Trump was running for a nonconsecutive second term, which we hadn’t seen since Grover Cleveland in the 1890s.
Kamala Harris’s presidential campaign was only 108 days, as Joe Biden withdrew from the race on July 21.
Prediction markets emerged as an interesting foil to traditional polling, first with Polymarket overseas, and later with Kalshi, Robinhood, and Interactive Brokers in the US after a federal judge ruled in Kalshi’s favor over a CFTC attempt to block election markets.
The last point proved to be especially important. Most polls, from Nate Silver to The New York Times, showed Harris with a ~1 point lead heading into Tuesday, and they considered the election a ~50/50 shot that could go either way. Silver even ran 80,000 simulations, just to determine that the outcome of the election would, basically, come down to a coin flip. God, I love statisticians. A thousand complex models just to say “maybe.” It’s incredible.

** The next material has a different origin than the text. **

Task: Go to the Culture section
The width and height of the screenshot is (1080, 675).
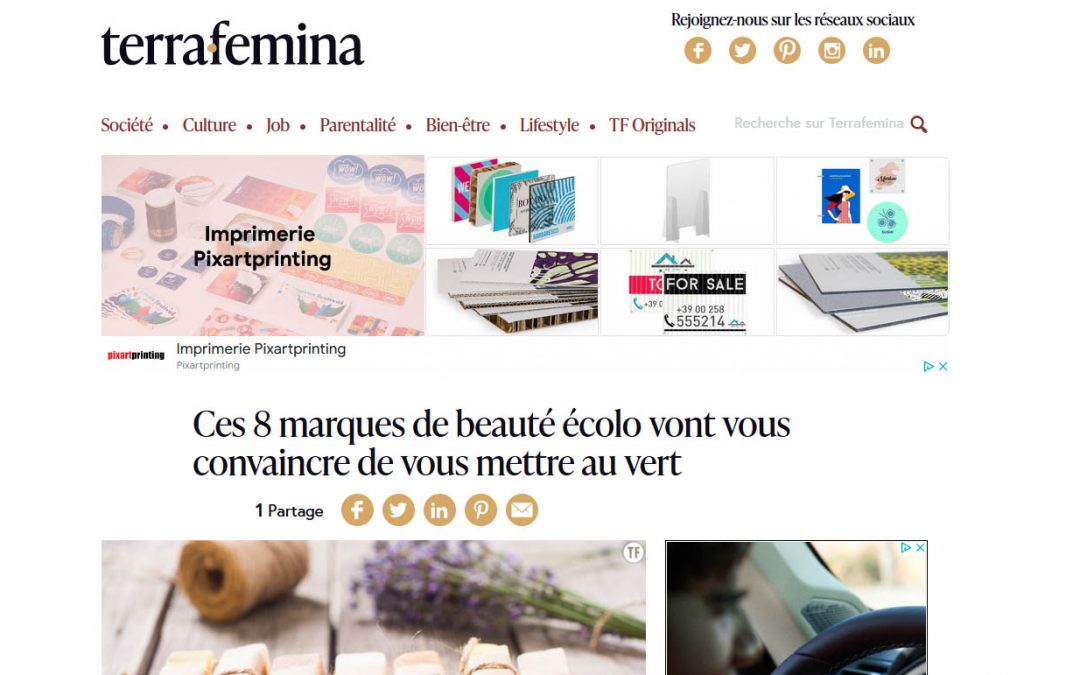Action: 209,125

Meanwhile, prediction markets like Polymarket and Kalshi showed Trump ahead by a sizable margin for the month leading up to the election. The day before the election, While the Times showed Harris with a 1 point lead, Kalshi had Trump up by 10 points:
Something had to give, and as we found out Tuesday, that something was the polls. Trump didn’t just win a coin flip, the election was a landslide that saw him winning the popular vote, which no one, including prediction markets, expected:
My question, when I woke up Wednesday, was this: How did the polls get it so wrong? After all, we had access to more information for this election than we’ve ever had before:
County and state voting data for two election cycles involving Trump and one involving Harris.
24/7 sentiment analysis via social media platforms like TikTok and X.
Frequent face-to-face interactions between voters (vs. 2020, when lockdowns were rampant) that would help folks get a feel for how their peers were voting.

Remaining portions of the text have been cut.